[start of Passage shown]

I suspect these anomalies are due to the loan being re-written i.e. it was probably a holiday expense loan that has been re-written to include funeral expenses or the other way round?
Yeah you're probably correct. I'm just poking fun at it, I don't have any serious complaints about Harmoney.
I know this has been discussed previously but does anyone have any updated input about Payment Protect? I think that the investor only receives the full premium once a loan is fully repaid at maturity, so it may take years to see if it was worthwhile. So far I've lost more to the net effect of payment protect payment waivers/lender rebates than I have from defaults. I'm now avoiding these loans after previously deciding to invest in them to avoid missing opportunities to invest.
I suspect the provided figures in the 'My Dashboard' may be a bit confusing. My rough interpretation:
Protect Rebates (Lender): The amount of PP rebate paid to lender at this point in time.
Protect Rebates (Borrower): The amount of PP rebated due to early repayment - this is not a loss, this is balancing the Outstanding Principal which is inflated when the PP is taken out.
Principal waived: This is a loss due to a payment not being made.

[end of Passage shown]
[start of Information shown]

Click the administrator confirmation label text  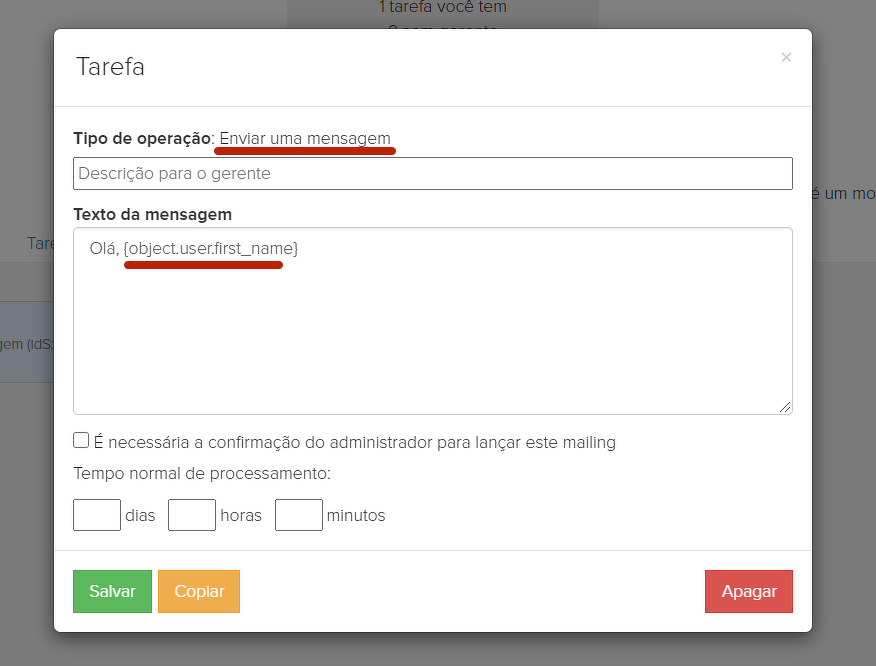(x=354, y=442)
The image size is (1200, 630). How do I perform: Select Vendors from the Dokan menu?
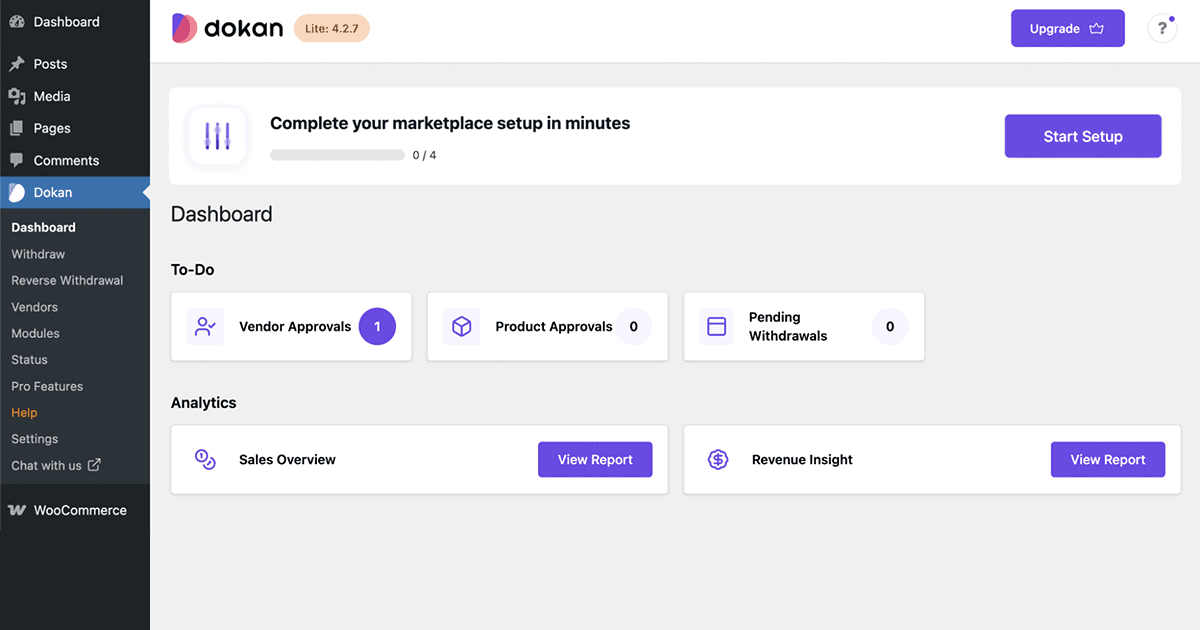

[end of Information shown]

Duplicate the Harmoney forum thread word for word, from "I know this" up to and including "opportunities to invest.". The material has no connection to the Harmoney forum thread.

**Final result:**
I know this has been discussed previously but does anyone have any updated input about Payment Protect? I think that the investor only receives the full premium once a loan is fully repaid at maturity, so it may take years to see if it was worthwhile. So far I've lost more to the net effect of payment protect payment waivers/lender rebates than I have from defaults. I'm now avoiding these loans after previously deciding to invest in them to avoid missing opportunities to invest.